Haru is an interesting character to pay attention to as the film progresses. She develops an impressive amount, considering the short film time. The comparison is most notable at the conclusion of the film. Without giving anything away, I will just say it is one of my favorite scenes. Muta is another character that changes from start to finish, although in a less noticeable way.
One of the best parts of the film is the depiction of cat mannerisms. The cat gifts are hilarious and the cat parade is even better. On top of that, the cat kingdom is just fantastic. Combine all that with the eccentric Cat King and you have yourself a recipe for wonderful cat humor.
The music for The Cat Returns is composed by Yuji Nomi, the same composer as Whisper of the Heart. The soundtrack is noticeably different than some of the other Ghibli films, but it feels magical nonetheless.

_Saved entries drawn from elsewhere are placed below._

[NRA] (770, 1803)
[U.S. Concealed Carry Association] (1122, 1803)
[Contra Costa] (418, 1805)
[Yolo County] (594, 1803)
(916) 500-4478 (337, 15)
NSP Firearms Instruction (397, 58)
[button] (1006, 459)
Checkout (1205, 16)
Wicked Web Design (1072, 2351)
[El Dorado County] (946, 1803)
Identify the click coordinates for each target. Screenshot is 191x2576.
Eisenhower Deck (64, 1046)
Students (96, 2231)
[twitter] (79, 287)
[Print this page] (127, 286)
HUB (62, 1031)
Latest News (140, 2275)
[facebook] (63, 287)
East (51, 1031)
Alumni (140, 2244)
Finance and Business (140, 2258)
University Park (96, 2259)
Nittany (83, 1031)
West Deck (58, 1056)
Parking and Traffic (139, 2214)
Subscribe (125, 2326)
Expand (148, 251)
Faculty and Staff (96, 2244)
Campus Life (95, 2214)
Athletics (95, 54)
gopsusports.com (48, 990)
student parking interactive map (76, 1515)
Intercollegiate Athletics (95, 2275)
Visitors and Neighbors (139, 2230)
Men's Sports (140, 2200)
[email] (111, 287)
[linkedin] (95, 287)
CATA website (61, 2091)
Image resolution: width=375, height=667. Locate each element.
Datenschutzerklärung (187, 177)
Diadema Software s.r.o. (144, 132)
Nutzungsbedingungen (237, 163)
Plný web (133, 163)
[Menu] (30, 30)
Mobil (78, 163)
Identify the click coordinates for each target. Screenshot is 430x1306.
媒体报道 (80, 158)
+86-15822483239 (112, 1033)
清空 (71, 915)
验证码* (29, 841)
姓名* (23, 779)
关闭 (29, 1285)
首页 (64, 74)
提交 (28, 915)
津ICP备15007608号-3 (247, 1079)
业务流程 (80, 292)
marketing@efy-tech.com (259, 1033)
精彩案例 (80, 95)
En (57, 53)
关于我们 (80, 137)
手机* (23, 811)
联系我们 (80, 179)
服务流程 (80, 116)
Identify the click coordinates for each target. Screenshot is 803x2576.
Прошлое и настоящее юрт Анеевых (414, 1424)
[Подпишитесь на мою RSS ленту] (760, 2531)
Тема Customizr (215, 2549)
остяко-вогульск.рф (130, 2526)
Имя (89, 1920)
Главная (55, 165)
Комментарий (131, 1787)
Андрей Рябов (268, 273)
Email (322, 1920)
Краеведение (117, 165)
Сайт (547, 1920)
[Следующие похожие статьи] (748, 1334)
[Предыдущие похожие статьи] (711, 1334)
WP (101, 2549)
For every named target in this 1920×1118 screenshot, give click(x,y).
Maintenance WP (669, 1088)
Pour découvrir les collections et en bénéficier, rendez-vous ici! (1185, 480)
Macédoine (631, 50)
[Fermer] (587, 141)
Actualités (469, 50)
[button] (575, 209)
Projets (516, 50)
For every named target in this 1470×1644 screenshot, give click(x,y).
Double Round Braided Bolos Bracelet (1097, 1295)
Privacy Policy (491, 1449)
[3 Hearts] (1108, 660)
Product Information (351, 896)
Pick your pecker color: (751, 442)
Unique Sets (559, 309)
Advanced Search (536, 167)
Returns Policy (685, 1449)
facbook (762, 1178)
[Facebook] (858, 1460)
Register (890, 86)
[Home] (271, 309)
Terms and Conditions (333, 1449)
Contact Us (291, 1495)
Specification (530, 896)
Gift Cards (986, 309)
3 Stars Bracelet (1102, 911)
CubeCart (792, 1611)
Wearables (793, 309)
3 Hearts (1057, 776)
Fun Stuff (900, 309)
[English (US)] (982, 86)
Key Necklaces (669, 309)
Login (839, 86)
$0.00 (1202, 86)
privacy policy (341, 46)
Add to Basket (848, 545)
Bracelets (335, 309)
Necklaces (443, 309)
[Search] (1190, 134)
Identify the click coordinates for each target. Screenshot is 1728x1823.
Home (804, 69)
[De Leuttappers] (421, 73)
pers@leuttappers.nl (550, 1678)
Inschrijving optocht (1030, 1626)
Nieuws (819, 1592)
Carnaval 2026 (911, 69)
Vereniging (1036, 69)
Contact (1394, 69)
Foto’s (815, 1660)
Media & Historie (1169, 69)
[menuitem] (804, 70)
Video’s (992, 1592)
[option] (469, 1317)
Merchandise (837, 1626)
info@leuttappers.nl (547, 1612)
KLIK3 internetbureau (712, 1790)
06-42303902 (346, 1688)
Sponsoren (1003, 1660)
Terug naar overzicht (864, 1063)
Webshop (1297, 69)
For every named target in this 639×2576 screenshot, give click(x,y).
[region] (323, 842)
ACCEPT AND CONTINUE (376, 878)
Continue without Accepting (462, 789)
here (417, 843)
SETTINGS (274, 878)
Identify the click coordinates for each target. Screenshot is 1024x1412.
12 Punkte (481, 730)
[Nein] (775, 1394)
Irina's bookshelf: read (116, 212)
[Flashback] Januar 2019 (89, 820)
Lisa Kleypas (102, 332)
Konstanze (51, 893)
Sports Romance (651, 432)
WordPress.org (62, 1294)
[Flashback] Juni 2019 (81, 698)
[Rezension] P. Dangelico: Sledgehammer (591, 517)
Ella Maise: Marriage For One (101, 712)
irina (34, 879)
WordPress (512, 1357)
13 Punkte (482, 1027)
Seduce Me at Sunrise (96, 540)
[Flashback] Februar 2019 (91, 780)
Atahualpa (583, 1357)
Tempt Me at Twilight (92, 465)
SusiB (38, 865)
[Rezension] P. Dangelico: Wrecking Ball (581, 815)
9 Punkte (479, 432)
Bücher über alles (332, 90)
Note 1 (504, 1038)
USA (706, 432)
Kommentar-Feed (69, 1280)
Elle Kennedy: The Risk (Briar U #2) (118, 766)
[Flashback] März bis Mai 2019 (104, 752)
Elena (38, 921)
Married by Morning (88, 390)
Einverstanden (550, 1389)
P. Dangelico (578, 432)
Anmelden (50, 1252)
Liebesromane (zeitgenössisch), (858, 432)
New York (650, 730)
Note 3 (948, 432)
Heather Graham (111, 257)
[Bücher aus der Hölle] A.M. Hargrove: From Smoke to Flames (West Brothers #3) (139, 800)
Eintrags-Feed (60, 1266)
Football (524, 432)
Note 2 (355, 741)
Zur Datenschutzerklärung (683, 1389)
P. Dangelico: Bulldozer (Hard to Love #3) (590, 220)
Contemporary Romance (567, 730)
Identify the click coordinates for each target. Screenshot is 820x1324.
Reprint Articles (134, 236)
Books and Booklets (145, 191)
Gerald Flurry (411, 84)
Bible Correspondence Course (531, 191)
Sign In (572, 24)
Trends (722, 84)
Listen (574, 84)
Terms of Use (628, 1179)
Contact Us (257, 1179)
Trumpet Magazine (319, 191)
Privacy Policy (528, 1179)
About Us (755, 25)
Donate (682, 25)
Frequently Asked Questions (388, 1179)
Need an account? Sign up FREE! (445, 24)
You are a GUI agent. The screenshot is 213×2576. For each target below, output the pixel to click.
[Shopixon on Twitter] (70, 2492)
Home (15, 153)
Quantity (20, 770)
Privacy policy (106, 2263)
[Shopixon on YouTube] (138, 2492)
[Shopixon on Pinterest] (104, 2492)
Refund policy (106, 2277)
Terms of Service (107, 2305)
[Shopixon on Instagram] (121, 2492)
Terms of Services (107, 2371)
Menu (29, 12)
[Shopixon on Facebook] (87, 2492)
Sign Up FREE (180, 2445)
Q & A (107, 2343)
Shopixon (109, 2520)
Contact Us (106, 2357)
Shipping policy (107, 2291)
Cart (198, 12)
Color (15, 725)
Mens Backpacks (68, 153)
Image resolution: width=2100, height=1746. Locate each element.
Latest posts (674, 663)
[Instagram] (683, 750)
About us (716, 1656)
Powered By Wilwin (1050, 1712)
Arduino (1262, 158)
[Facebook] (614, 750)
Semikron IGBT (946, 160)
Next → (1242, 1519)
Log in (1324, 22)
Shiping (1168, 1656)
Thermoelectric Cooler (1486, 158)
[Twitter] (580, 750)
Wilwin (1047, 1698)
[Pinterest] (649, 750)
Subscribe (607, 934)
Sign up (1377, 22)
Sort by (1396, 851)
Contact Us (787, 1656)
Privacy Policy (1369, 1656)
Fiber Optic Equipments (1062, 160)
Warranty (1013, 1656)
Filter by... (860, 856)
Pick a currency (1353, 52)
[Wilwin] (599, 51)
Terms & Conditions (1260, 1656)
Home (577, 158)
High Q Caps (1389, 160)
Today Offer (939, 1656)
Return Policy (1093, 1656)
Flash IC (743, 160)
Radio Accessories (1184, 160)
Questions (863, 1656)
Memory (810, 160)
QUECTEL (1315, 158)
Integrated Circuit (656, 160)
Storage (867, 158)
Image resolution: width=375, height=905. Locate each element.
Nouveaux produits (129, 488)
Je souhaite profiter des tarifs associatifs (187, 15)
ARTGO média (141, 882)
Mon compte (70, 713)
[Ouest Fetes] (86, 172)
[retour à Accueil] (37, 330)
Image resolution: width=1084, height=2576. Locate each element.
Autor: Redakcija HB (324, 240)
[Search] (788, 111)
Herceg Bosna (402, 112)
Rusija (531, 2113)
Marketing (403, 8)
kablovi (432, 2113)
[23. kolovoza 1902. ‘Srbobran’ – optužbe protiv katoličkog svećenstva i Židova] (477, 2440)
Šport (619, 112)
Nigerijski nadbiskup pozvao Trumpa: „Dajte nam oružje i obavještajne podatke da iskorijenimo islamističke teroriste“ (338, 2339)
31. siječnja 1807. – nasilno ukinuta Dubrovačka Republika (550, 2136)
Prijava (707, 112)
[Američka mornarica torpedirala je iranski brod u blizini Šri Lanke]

The voice talent is another positive part of the film. The English translation includes the voices of: Cary Elwes, Tim Curry, Anne Hathaway, Kristen Bell, and others. It is a quality translation, much better than a lot of anime dubs out there.
The last comment I will mention about The Cat Returns is how I appreciate that while the plot appears simple on the surface, there is so much more to it. It is an easy story to understand on your first watch, but you can get something completely different out of it the second time through. Along those lines, the simple plot is easy for children to understand, making it a great film for all ages.
You might enjoy this if: You are new to anime and want an easy film to get you introduced to it. Also, if you enjoy Studio Ghibli films, this is a must see!
You might not like it if: You want to get into a longer series. The Cat Returns is only a little over an hour long.
Note to the Viewer: The idea for The Cat Returns started as a 20-minute short starring cats for a Japanese amusement park. The idea for the amusement park was scrapped, but The Cat’s story kept getting longer and longer until it turned into a film.